One page story challenge: that enables someone to escape
O cervo caramelo olhou para baixo. Suas patas manchadas de branco adquiriram mais uma outra tonalidade, avermelhada. Tentou se mover para banhar sua pata no lago brilhante que avistava à frente. Ele sabia, desde filhote, que as águas dos lagos possuem o poder de curar os mais doentes, os inválidos e aqueles que tiveram seus corações partidos. Sua mãe havia o alertado de que procurasse regiões altas com lagos no centro, porque, assim, ele estaria seguro para sempre. Então, por que sentia que sua pata direita doía com o leve sussurro do Vento Leste?
O cervo tentava se desvencilhar daquilo que o prendia ao lado da Árvore Torta. Ele percebeu que o que se parecia com um cipó, comum na Floresta da Acade, brilhava como as pedras afiadas que ficavam abaixo da cachoeira que findava o seu Lago-Lar. Percebeu também que quanto mais ele entortava a pata, mais aquela coisa estranha o apertava em uma agonia de dor. Fez o que qualquer animal faria naquele momento: cheirou o objeto.
Ah, que cheiro horrível era aquele?
Era cheiro de humano com toda a certeza. Ele poderia, como qualquer animal da Floresta, sentir aquele cheiro a quilômetros de distância, mas as circunstâncias do momento deixaram o seu olfato extremamente prejudicado. Era cheiro de asfalto, nicotina e tecido sintético. Um cheiro que não possuía nenhum equivalente na Natureza: apenas os animais mais preguiçosos o trazia para as clareiras, porque eles chafurdavam os lixos dos humanos à procura da comida que jogavam fora, à luz da Lua Cheia. Preguiçosos, párias. Mas, o cervo sabia que essa realidade seria uma necessidade para todos um dia.
Enquanto humanos invadissem as florestas dessa forma, enquanto eles colocasses dispositivos estranhos para os machucarem e os capturarem - como queria não ter passado por aquele caminho - eles teriam que pensar em soluções para a sobrevivência. Para o cervo, aliás, a solução teria que vir rapidamente. Antes do pôr-do-sol e antes que os passos das botas dos humanos (ele começava a sentir seu estremecimento no chão de terra) se aproximasse mais e mais.
O cervo olhou para cima. O luminoso céu azul de nuvens brancas estava coberto pelas copas das árvores como uma renda verde. Nada poderia ser visto ou ouvido naquele ponto da Floresta... Os animais sabiam o que acontecia ali: o humano passara por ali, assassinara por ali. O humano destruíra por ali. O cervo não morrera ainda. E não tinha a quem recorrer também.
Então, o cervo suplicou aos céus. Uma lágrima prateada rolou por seu focinho dourado. Sua pata direita jazia inerte perto de pequenas margaridas amarelas que brotavam do solo. A força das correntes era demais para seu corpo franzino, pois sempre fora franzino, o mais pequenino da família de cervos do norte da colina.
O cervo fechou os olhos.
E, então, um clarão surgiu repentinamente. Eram mil estrelas que pipocavam aqui e ali, cegando a visão do cervo que já aceitava a qualquer coisa que pudesse lhe ajudar. Da nuvem de poeira cósmica que surgia a sua frente, saiu uma bela moça de negras tranças grossas e pele avermelhada. Ela tinha um sorriso acolhedor como o da sua mamãe. Ela o ajudaria, certo?
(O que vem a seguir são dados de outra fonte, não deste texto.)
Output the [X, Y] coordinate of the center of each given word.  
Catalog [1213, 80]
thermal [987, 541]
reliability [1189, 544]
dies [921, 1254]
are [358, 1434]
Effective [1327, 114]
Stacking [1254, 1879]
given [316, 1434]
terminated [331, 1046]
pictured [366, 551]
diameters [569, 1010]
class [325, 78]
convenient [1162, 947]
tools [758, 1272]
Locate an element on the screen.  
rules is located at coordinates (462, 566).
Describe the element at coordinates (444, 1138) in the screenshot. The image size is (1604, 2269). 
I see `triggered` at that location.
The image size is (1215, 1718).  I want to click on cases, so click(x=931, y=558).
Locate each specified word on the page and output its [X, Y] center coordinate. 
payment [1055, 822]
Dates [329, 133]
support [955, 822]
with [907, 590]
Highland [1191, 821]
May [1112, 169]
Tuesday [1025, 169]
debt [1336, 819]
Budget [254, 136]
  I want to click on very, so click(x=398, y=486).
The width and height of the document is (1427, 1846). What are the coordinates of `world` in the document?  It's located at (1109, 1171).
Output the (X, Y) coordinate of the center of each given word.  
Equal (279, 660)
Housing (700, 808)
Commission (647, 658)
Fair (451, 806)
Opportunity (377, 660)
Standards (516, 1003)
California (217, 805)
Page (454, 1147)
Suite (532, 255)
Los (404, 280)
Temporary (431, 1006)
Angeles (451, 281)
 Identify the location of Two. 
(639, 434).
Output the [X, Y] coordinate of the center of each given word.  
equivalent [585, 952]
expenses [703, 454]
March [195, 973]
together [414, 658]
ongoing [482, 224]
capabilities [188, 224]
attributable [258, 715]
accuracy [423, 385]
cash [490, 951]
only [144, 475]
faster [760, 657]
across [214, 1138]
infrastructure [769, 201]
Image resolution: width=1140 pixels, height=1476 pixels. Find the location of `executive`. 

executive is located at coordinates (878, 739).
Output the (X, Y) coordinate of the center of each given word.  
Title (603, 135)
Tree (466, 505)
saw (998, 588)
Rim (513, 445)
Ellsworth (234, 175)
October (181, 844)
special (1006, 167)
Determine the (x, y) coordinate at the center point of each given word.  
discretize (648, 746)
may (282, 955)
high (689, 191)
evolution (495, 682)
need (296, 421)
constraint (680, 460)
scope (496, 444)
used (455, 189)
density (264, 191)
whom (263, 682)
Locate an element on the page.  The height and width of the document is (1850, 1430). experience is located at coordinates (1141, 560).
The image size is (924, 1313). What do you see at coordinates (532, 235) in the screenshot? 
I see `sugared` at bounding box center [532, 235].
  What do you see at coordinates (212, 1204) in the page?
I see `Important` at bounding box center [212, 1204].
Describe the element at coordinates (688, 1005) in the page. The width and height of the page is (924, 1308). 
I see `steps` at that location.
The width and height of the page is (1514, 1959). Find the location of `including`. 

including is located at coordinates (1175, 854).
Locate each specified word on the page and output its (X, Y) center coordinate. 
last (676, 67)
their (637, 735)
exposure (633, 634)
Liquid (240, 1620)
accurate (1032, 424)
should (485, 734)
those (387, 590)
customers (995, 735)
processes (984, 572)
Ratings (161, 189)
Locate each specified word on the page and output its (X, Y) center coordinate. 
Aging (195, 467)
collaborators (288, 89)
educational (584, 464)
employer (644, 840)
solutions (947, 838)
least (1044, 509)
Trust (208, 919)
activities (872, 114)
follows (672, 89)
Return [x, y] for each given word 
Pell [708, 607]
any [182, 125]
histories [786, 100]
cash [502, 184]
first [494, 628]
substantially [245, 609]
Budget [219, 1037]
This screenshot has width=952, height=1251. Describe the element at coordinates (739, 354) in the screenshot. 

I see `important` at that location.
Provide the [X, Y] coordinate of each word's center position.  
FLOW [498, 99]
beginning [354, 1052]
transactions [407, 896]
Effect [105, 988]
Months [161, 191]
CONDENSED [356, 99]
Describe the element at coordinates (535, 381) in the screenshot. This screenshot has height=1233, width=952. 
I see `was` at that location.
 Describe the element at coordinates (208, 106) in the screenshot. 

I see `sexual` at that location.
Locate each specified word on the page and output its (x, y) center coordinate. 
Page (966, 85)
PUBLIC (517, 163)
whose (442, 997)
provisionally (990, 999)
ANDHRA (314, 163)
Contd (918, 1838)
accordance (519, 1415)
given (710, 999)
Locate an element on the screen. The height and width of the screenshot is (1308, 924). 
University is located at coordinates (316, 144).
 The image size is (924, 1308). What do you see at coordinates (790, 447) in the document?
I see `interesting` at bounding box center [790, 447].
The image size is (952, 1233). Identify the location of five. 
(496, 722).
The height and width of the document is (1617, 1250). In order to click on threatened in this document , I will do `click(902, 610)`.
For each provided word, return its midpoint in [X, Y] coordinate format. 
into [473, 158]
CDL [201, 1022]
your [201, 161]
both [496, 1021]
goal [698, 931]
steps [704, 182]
A moça o ajudou. Primeiro, ela franziu o nariz para a corrente que o agrilhoava. Decerto ela também não gostava do cheiro que de lá emanava. Ela tinha um machadinho em mãos e muitos panos limpos em sua cesta de vime. Depois de algumas horas - ou dias para o pobre cervo - ela conseguiu finalmente livrá-lo de seu algoz. O seu instinto dizia para ele fugir, mas no seu coração, o cervo sabia que a humana que via a sua frente tinha um cheiro diferente. Ele esperou.
Ela, então, cobriu sua ferida com ervas frescas e enrolou sua pata com os panos da cesta. Ela afagava seus pêlos enquanto fazia todo esse processo mágico. Ao final, ela mostrou seus dentes brancos para ele: o cervo lembrou-se de que os humanos chamavam aquilo de "sorriso".
"Estás livre, criatura da Floresta. Seja corajoso e lembre-se de sua amiga em seu gentil coração".
O cervo sabia que poderia ir embora agora. Ele estava livre.
Olhou mais uma vez para trás, porém, antes. A humana estava se dissolvendo em folhas secas em um redemoinho de luz.